-- BEGIN --
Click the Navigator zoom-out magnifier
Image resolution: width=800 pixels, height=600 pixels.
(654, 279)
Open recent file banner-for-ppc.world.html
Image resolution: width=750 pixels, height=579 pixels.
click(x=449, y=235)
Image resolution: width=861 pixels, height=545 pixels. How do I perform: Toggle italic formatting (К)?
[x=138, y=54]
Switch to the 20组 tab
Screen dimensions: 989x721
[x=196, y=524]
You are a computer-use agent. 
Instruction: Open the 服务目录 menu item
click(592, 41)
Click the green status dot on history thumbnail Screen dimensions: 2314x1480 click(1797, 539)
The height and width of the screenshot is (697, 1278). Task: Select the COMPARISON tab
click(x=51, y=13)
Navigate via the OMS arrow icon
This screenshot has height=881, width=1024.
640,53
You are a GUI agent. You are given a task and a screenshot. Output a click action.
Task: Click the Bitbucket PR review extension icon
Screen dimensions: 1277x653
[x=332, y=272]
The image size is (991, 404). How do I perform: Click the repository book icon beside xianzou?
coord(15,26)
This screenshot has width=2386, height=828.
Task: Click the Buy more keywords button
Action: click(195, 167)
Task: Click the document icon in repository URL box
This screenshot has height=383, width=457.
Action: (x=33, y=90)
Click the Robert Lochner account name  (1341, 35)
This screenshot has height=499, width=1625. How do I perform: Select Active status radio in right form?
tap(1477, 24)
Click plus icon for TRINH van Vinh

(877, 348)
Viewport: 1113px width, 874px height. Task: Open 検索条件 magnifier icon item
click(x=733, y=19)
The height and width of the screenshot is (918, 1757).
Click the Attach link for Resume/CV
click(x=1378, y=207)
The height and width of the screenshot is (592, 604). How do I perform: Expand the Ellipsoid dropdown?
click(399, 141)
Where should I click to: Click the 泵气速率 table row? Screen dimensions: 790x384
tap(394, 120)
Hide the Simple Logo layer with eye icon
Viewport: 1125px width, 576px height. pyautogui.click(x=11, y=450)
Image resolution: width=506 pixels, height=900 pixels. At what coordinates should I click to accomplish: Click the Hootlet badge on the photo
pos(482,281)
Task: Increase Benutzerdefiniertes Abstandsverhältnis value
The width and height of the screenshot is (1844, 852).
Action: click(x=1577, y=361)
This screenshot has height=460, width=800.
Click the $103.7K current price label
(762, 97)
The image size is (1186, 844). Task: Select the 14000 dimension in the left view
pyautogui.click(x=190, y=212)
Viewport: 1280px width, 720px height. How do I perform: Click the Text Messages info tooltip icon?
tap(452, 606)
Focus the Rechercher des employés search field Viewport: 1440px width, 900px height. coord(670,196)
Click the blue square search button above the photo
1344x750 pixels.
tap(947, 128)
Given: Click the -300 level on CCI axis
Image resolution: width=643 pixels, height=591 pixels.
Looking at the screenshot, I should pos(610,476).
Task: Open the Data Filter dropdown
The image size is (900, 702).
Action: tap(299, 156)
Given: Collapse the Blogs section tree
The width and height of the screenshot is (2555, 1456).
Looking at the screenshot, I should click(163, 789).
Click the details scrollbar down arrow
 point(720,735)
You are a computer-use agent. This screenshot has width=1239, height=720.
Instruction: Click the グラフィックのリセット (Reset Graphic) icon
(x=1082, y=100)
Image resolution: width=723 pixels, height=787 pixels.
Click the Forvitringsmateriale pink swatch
-- END --
#### Challenge:
Recast every line of the records above as a two-column Markdown table headed Row and Line, numbering each row and leaving out blank lines.

#### Response to this exercise:
| Row | Line |
|---|---|
| 1 | Click the Navigator zoom-out magnifier |
| 2 | Image resolution: width=800 pixels, height=600 pixels. |
| 3 | (654, 279) |
| 4 | Open recent file banner-for-ppc.world.html |
| 5 | Image resolution: width=750 pixels, height=579 pixels. |
| 6 | click(x=449, y=235) |
| 7 | Image resolution: width=861 pixels, height=545 pixels. How do I perform: Toggle italic formatting (К)? |
| 8 | [x=138, y=54] |
| 9 | Switch to the 20组 tab |
| 10 | Screen dimensions: 989x721 |
| 11 | [x=196, y=524] |
| 12 | You are a computer-use agent.  |
| 13 | Instruction: Open the 服务目录 menu item |
| 14 | click(592, 41) |
| 15 | Click the green status dot on history thumbnail Screen dimensions: 2314x1480 click(1797, 539) |
| 16 | The height and width of the screenshot is (697, 1278). Task: Select the COMPARISON tab |
| 17 | click(x=51, y=13) |
| 18 | Navigate via the OMS arrow icon |
| 19 | This screenshot has height=881, width=1024. |
| 20 | 640,53 |
| 21 | You are a GUI agent. You are given a task and a screenshot. Output a click action. |
| 22 | Task: Click the Bitbucket PR review extension icon |
| 23 | Screen dimensions: 1277x653 |
| 24 | [x=332, y=272] |
| 25 | The image size is (991, 404). How do I perform: Click the repository book icon beside xianzou? |
| 26 | coord(15,26) |
| 27 | This screenshot has width=2386, height=828. |
| 28 | Task: Click the Buy more keywords button |
| 29 | Action: click(195, 167) |
| 30 | Task: Click the document icon in repository URL box |
| 31 | This screenshot has height=383, width=457. |
| 32 | Action: (x=33, y=90) |
| 33 | Click the Robert Lochner account name  (1341, 35) |
| 34 | This screenshot has height=499, width=1625. How do I perform: Select Active status radio in right form? |
| 35 | tap(1477, 24) |
| 36 | Click plus icon for TRINH van Vinh |
| 37 | (877, 348) |
| 38 | Viewport: 1113px width, 874px height. Task: Open 検索条件 magnifier icon item |
| 39 | click(x=733, y=19) |
| 40 | The height and width of the screenshot is (918, 1757). |
| 41 | Click the Attach link for Resume/CV |
| 42 | click(x=1378, y=207) |
| 43 | The height and width of the screenshot is (592, 604). How do I perform: Expand the Ellipsoid dropdown? |
| 44 | click(399, 141) |
| 45 | Where should I click to: Click the 泵气速率 table row? Screen dimensions: 790x384 |
| 46 | tap(394, 120) |
| 47 | Hide the Simple Logo layer with eye icon |
| 48 | Viewport: 1125px width, 576px height. pyautogui.click(x=11, y=450) |
| 49 | Image resolution: width=506 pixels, height=900 pixels. At what coordinates should I click to accomplish: Click the Hootlet badge on the photo |
| 50 | pos(482,281) |
| 51 | Task: Increase Benutzerdefiniertes Abstandsverhältnis value |
| 52 | The width and height of the screenshot is (1844, 852). |
| 53 | Action: click(x=1577, y=361) |
| 54 | This screenshot has height=460, width=800. |
| 55 | Click the $103.7K current price label |
| 56 | (762, 97) |
| 57 | The image size is (1186, 844). Task: Select the 14000 dimension in the left view |
| 58 | pyautogui.click(x=190, y=212) |
| 59 | Viewport: 1280px width, 720px height. How do I perform: Click the Text Messages info tooltip icon? |
| 60 | tap(452, 606) |
| 61 | Focus the Rechercher des employés search field Viewport: 1440px width, 900px height. coord(670,196) |
| 62 | Click the blue square search button above the photo |
| 63 | 1344x750 pixels. |
| 64 | tap(947, 128) |
| 65 | Given: Click the -300 level on CCI axis |
| 66 | Image resolution: width=643 pixels, height=591 pixels. |
| 67 | Looking at the screenshot, I should pos(610,476). |
| 68 | Task: Open the Data Filter dropdown |
| 69 | The image size is (900, 702). |
| 70 | Action: tap(299, 156) |
| 71 | Given: Collapse the Blogs section tree |
| 72 | The width and height of the screenshot is (2555, 1456). |
| 73 | Looking at the screenshot, I should click(163, 789). |
| 74 | Click the details scrollbar down arrow |
| 75 |  point(720,735) |
| 76 | You are a computer-use agent. This screenshot has width=1239, height=720. |
| 77 | Instruction: Click the グラフィックのリセット (Reset Graphic) icon |
| 78 | (x=1082, y=100) |
| 79 | Image resolution: width=723 pixels, height=787 pixels. |
| 80 | Click the Forvitringsmateriale pink swatch |